The next gold rush is here and it’s all about Blockchain. 160 years ago, people flocked to the Fraser River to find gold. Now people are using their computers to mine for ‘gold’. What is happening now has many similarities to British Columbia gold rush era of 1858-1865.

The race is on for a new internet where people can exchange assets directly with each other. Very soon, our money and banking systems could radically change.

Thomas Elwyn was a gold commissioner during the Cariboo gold rush. Behind him is a Faro case-keeper and a ledger. The lines represent the new computer era.

Blockchain – how it started

Bitcoin and other types of virtual money called cryptocurrency can be exchanged via the internet without any need for banks. How does it work? Can you trust it?  These cryptocurrencies are based on an open source concept called blockchain. What’s blockchain you ask? It started out as an experiment on how to exchange virtual money without the need for banks to verify what’s in your account. Banks provide a ‘trust’ service. You trust banks to keep your money and businesses rely on banks to provide correct information so they can get paid. Banks keep their own ledgers with everyone’s information.

In order to have a peer to peer exchange system, there has to be a way to set up a trust system and a public ledger that can’t be changed. How to do that?

Trust and Consensus – the Byzantine Generals Problem

The founders of blockchain set out to solve a problem called the Byzantine Generals Problem where, in order to successfully coordinate an attack, the generals had to accomplish two things: trust and consenus. How to establish that trust when the generals are stationed far away from each other? In the Byzantine era the only mode of communication was via messengers on horseback. How to keep those messages from falling into enemy hands?
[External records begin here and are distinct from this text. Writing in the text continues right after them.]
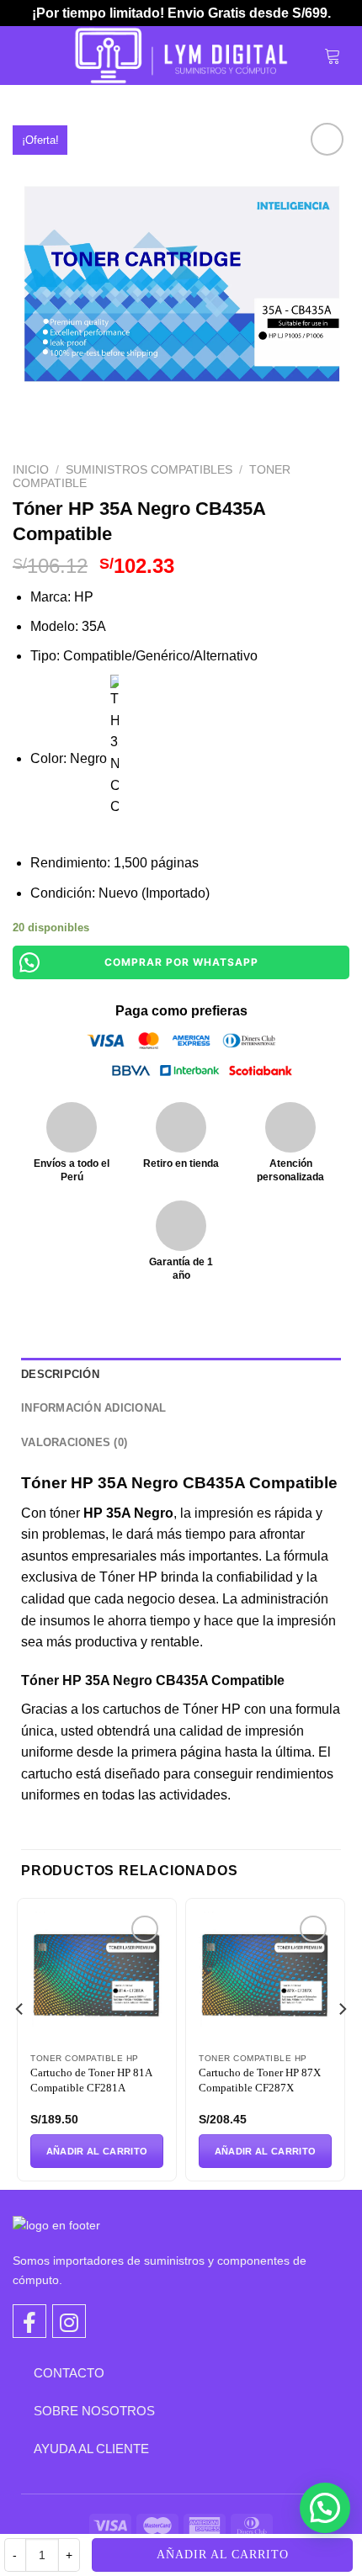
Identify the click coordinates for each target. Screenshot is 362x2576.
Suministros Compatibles (149, 470)
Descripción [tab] (60, 1374)
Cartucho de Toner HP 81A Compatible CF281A (91, 2080)
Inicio (31, 470)
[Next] (341, 2042)
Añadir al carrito (223, 2554)
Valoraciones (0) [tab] (74, 1442)
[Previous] (20, 2042)
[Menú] (31, 55)
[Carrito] (332, 55)
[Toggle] (21, 2372)
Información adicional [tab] (93, 1408)
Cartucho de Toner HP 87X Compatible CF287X (260, 2080)
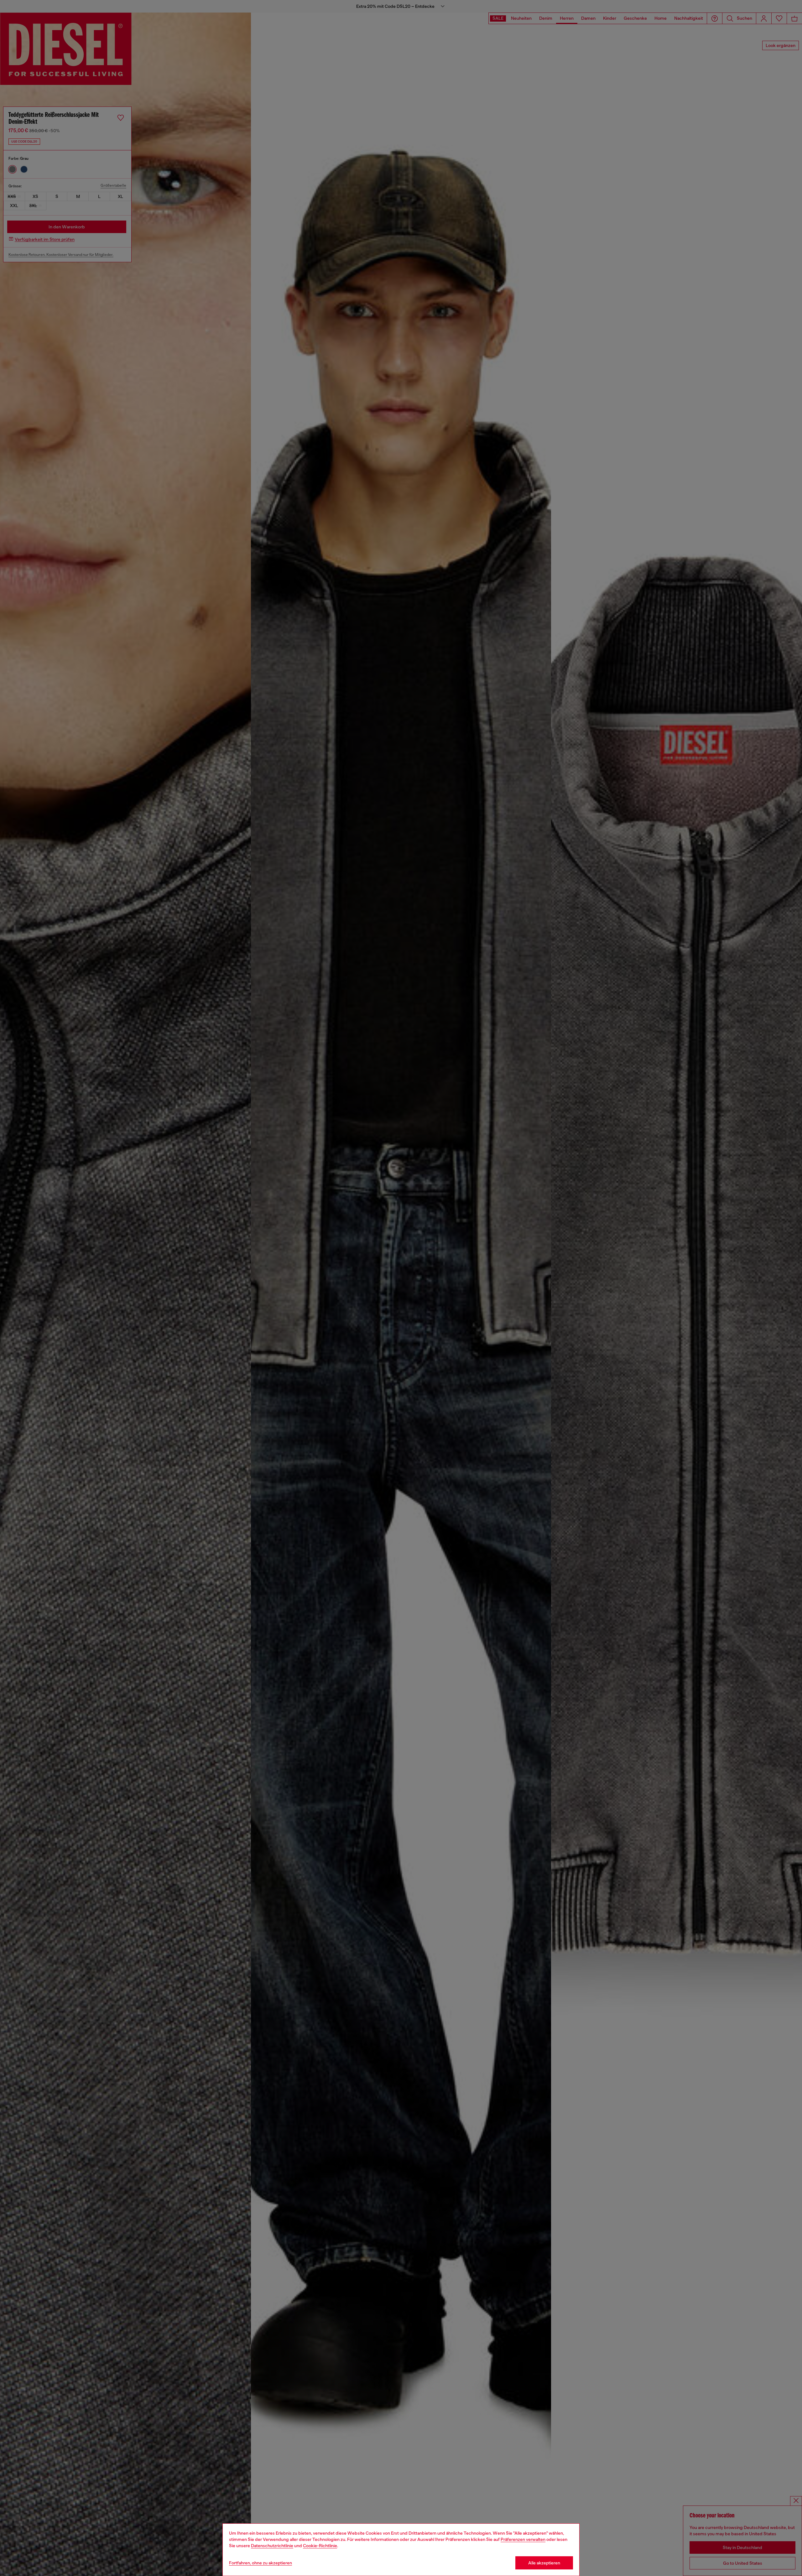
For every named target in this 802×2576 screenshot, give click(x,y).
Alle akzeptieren (544, 2562)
One of the age-old methods of sending messages back then was to jumble the messages in a way that only the sender and receiver would know how to read them. The receiver would have their ‘key’ and if the message could be decoded, then success! A similar idea is already being used today with two factor authentication.

The second thing blockchain solves is consensus. That’s done by keeping an open ledger that can’t be changed. Back in the gold rush days gold seekers used to post their claims on a tree or in some public area. Often times it took weeks for the gold commissioner to travel to the creeks and officially record the claims. In the meantime the miners had to reach consensus on their own.

Pitfalls of Blockchain

Blockchain is a great idea, but there are several drawbacks that haven’t been worked out yet. One of the main problems is that it requires enormous amounts of energy. Take Bitcoin, for example. There are all these computers around the world running 24/7 trying to find the elusive keys to verify a transaction. Each computer is given a block of transactions to figure out and the first computer that solves their entire block first, wins bitcoins and has their block added to the official chain. The other computers might have almost finished, but everything gets tossed back regardless. It’s like those captcha forms on a timer. Tick off all the squares that contain traffic lights. If you miss one blurry corner, you’re presented with an entire new set of buses to look for.

Hashgraph

Last year, a couple of Texans came out with Hashgraph which solves the problems of trust and consensus with gossip and voting algorithms. It’s lightning fast and so lightweight it can run on a smartphone. Unfortunately, Hashgraph isn’t open-source. And guess what? One of the first companies to use Hashgraph is a bank.